Records contained in a dataset
════════
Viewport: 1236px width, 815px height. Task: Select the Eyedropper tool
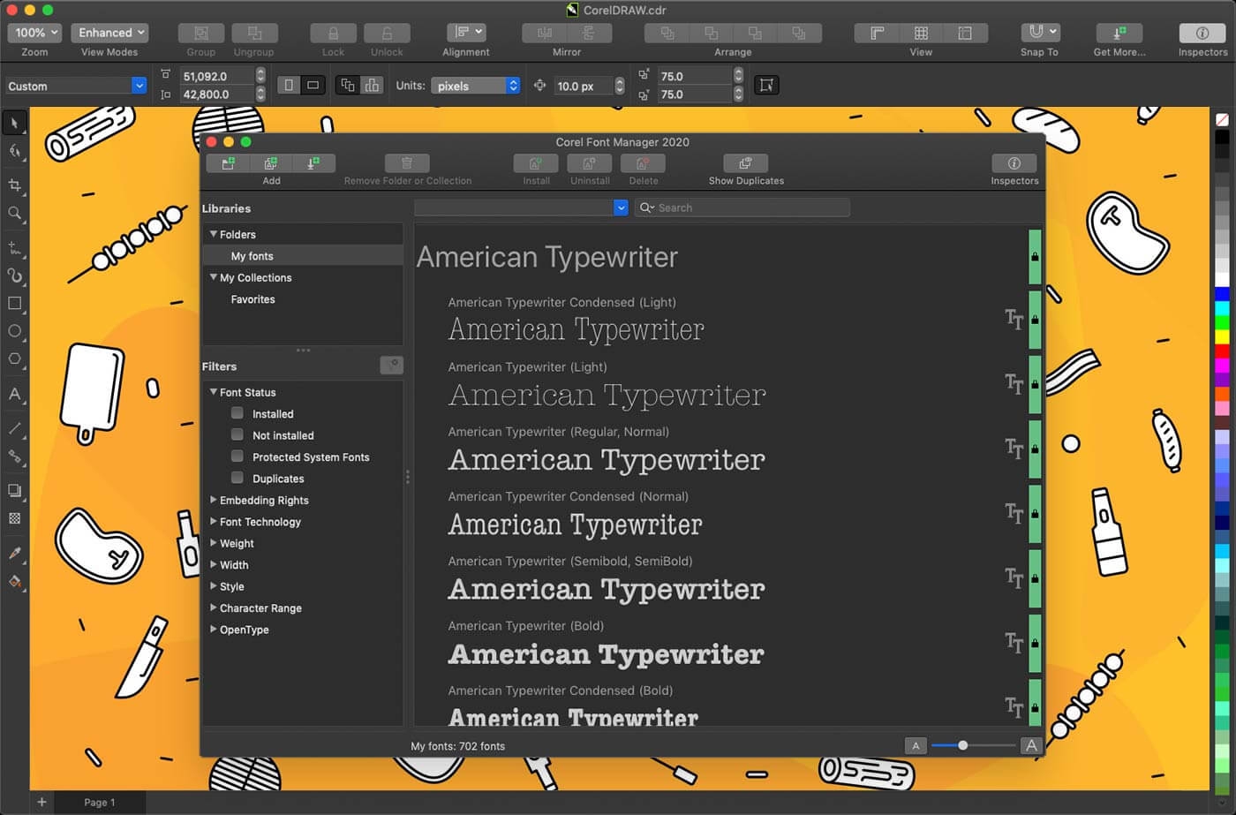(x=14, y=553)
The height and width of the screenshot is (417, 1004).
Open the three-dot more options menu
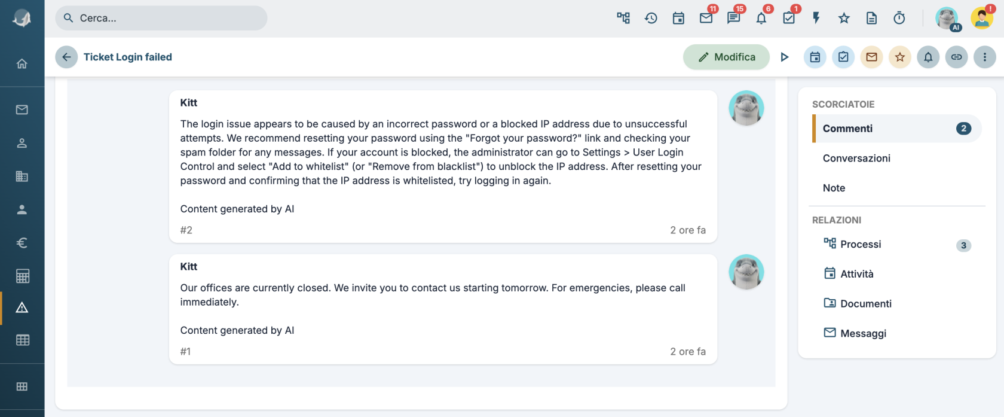[x=985, y=57]
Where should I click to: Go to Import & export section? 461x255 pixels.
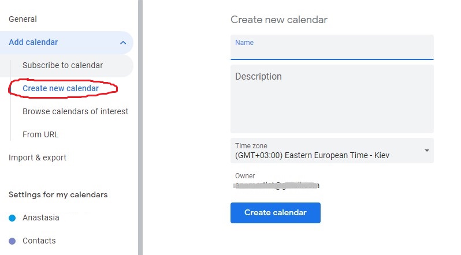coord(38,158)
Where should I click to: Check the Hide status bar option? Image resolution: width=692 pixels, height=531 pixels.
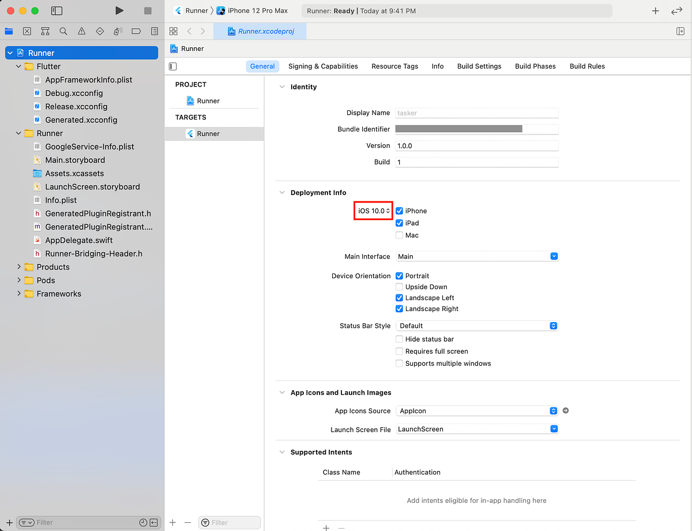pos(399,339)
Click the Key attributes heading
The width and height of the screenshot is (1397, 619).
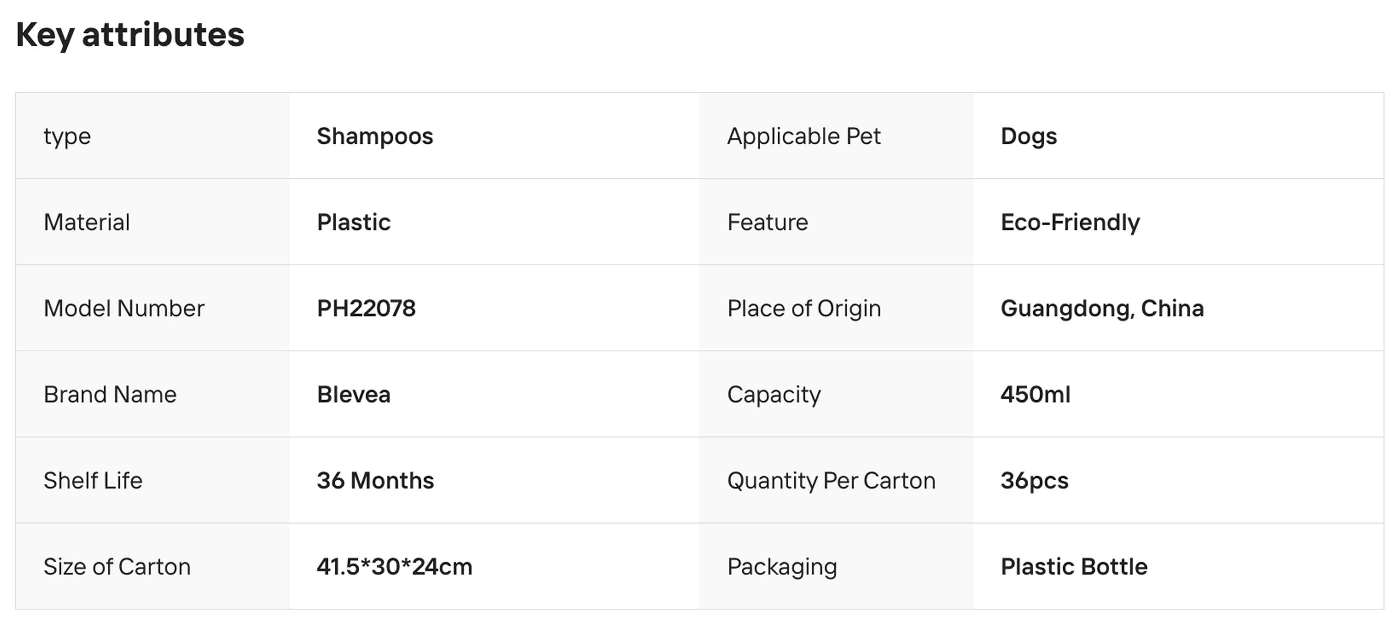pyautogui.click(x=130, y=35)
════════
# The task
Here the job is to repeat the entries verbatim while leaving all pictures out.

# Exercise output
Viewport: 1236px width, 815px height. Task: Select the Eyedropper tool
(x=14, y=553)
The height and width of the screenshot is (417, 1004).
Open the three-dot more options menu
[x=985, y=57]
Where should I click to: Go to Import & export section? 461x255 pixels.
coord(38,158)
Where should I click to: Check the Hide status bar option? Image resolution: width=692 pixels, height=531 pixels.
pos(399,339)
Click the Key attributes heading
The width and height of the screenshot is (1397, 619).
pyautogui.click(x=130, y=35)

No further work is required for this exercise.